Hey, I have been buying bagged salt at $5.50, and would really like to switch to bulk next year. I would need around 1 ton of material for most of the season (10-20 residentials). Please don't tell me that it's pointless to go through the hassle for only 1 ton. 

My question is where can I get a ton of bulk around chicago? I went on arlingtonpower.com, and tried to checkout with only 1 ton for $67, and it would have gone through (didn't press checkout at the end). How does this bulk salt operation work? I know they deliver, but would they deliver only a single ton? Could I rent a pickup for $20 for a day, and put some dropcloth in the bed, then have them load it up into there? 

What would you do in my position (other than buy a pallet of bagged). I plan on storing it in a small plywood enclosure and tarp, then putting it in 5 gallon buckets for transport.


----------



## Rc2505 (Feb 5, 2007)

You might want to look at a bulk bag. That will be more expensive than buying a ton of bulk salt, but way cheaper than buying bagged salt. Your other option would be to hook up with a local plow guy, and see about buying a ton off of them. To me the second option would make the most sense.


----------



## Burkartsplow (Nov 1, 2007)

crazyskier537;1260699 said:


> Hey, I have been buying bagged salt at $5.50, and would really like to switch to bulk next year. I would need around 1 ton of material for most of the season (10-20 residentials). Please don't tell me that it's pointless to go through the hassle for only 1 ton.
> 
> My question is where can I get a ton of bulk around chicago? I went on arlingtonpower.com, and tried to checkout with only 1 ton for $67, and it would have gone through (didn't press checkout at the end). How does this bulk salt operation work? I know they deliver, but would they deliver only a single ton? Could I rent a pickup for $20 for a day, and put some dropcloth in the bed, then have them load it up into there?
> 
> What would you do in my position (other than buy a pallet of bagged). I plan on storing it in a small plywood enclosure and tarp, then putting it in 5 gallon buckets for transport.

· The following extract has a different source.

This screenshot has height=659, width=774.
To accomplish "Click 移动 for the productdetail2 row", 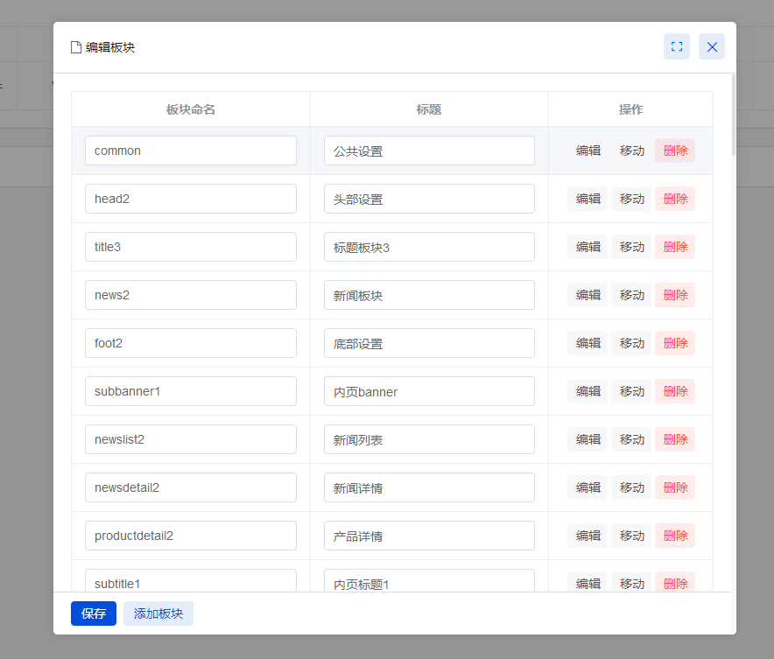I will pos(631,536).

just buy a pallet at the end of this season for cheap and store it for the summer. With the amount you are using then the difference in price is not going to effect your bottom line to much.JMO


----------



## crazyskier537 (Dec 31, 2010)

Burkartsplow;1260728 said:


> just buy a pallet at the end of this season for cheap and store it for the summer. With the amount you are using then the difference in price is not going to effect your bottom line to much.JMO


Wouldn't it turn hard over the summer?

Also, Can't I just build my own "bulk bag" out of an empty pallet, some plywood and 2x4" laughing:I'm good with wood).

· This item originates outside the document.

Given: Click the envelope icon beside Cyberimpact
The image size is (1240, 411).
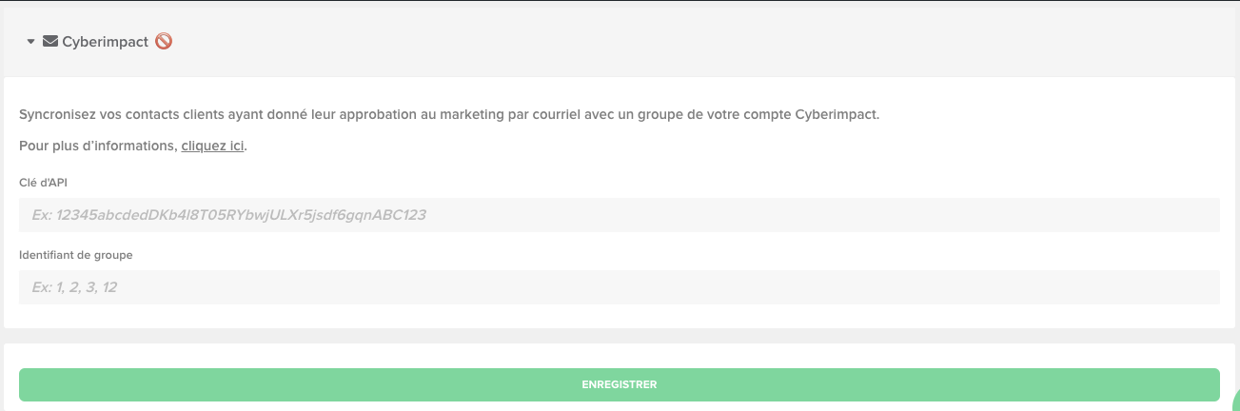Looking at the screenshot, I should click(50, 42).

Would any of you sell some bulk to a guy like me? It sounds all handy dandy until you find out that noone wants to mess with you, and your stuck with no salt.


----------



## Rc2505 (Feb 5, 2007)

If the bags are sealed, and you keep them dry, they will be fine for a year or two. I always buy up as much bagged salt as I can starting about April 1st. Salt is one of those things that don't go down much in price, so when I can clear out a dealers inventory and save 2 bucks a bag in the spring, I get it and store it for next year. As far as selling to a guy like you, why not. I would have no problems selling it as well as delivering it to you, as long as I was getting paid for it. So what I am saying is if I was buying my salt for 65 a ton, I would deliver it to you for 100 a ton if you were close enough to me. That would save you 120 dollars, compared to what your paying for bagged.


----------



## mullis56 (Jul 12, 2005)

Get bulk 3311.


----------



## streetscrapin16 (Feb 9, 2010)

I keep my bags all year long and they never get hard. I am paying right around $250 for a skid.


----------



## crazyskier537 (Dec 31, 2010)

mullis56;1260934 said:


> Get bulk 3311.


Wait what?

1 ton of salt is equal to 2000lbs. Would a pickup be able to haul this in it's bed? How much cubic feet is a ton equal to? I think I remeber hearing 1 cubic yard?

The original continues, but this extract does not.